Open Recovery-Code Sheet →What this tool does
- Collects recovery codes you paste in and organizes them by service, with labels and notes.
- Produces a cleanly formatted printable sheet designed for offline storage.
- Alternatively exports the whole set as an encrypted .svault file (AES-256-GCM, password-protected).
- Lets you mark codes as used, so the sheet stays accurate across incidents.
- Keeps nothing: the tool holds your codes only in page memory while you work.
- Warns explicitly against putting cryptocurrency seed phrases into it — those need a different threat model entirely.
Your privacy on this tool
Stays on your device
- Codes exist only in your browser's memory while you assemble the sheet.
- Printing goes directly from your browser to your printer; encrypted export is generated on-device.
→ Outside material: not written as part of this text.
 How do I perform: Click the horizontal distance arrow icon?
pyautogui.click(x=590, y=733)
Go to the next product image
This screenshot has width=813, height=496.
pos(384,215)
- We never store, transmit, or see any code — closing the tab leaves nothing behind.
Reaches our server: nothing
This tool makes no upload. Your content is processed entirely in your browser.
How to use it
- Gather your recovery codes from wherever they landed — screenshots, downloads, emails to yourself.
- Open the tool at /app/recovery-code-sheet.
- Paste each service's codes and label them (email, bank, password manager, work SSO).
- Choose your output: print a physical sheet, export an encrypted .svault file, or both.
- Store the print somewhere genuinely secure — a home safe or locked drawer — and delete the scattered screenshot copies.
- When you use a code, mark it used and reprint; a stale sheet fails exactly when needed.
Common uses
- Consolidating years of accumulated recovery codes into one findable, labeled place.
- Preparing for a phone upgrade or repair, when authenticator apps are most likely to strand you.
- Making an emergency-access sheet a spouse or executor could use if something happens to you.
- Backing up the recovery codes for your password manager itself — the account you cannot afford to lose.
- Creating an encrypted digital copy to keep alongside encrypted backups on an external drive.
Supported formats
- Pasted text codes as input
- Output: printable sheet (via your browser's print dialog) or encrypted .svault file
Works in all modern browsers; printing uses the browser's standard print dialog, so anything that can print a web page can produce the sheet.
Limitations & security notes
Limitations
- The tool organizes codes you already have; it cannot generate or recover codes for any service — only each service can issue its own.
- A printed sheet is exactly as secure as where you put it; it trades digital risk for physical risk deliberately.
- The encrypted export needs its password to open, with all the usual finality: lose the password (and any recovery key), lose the backup.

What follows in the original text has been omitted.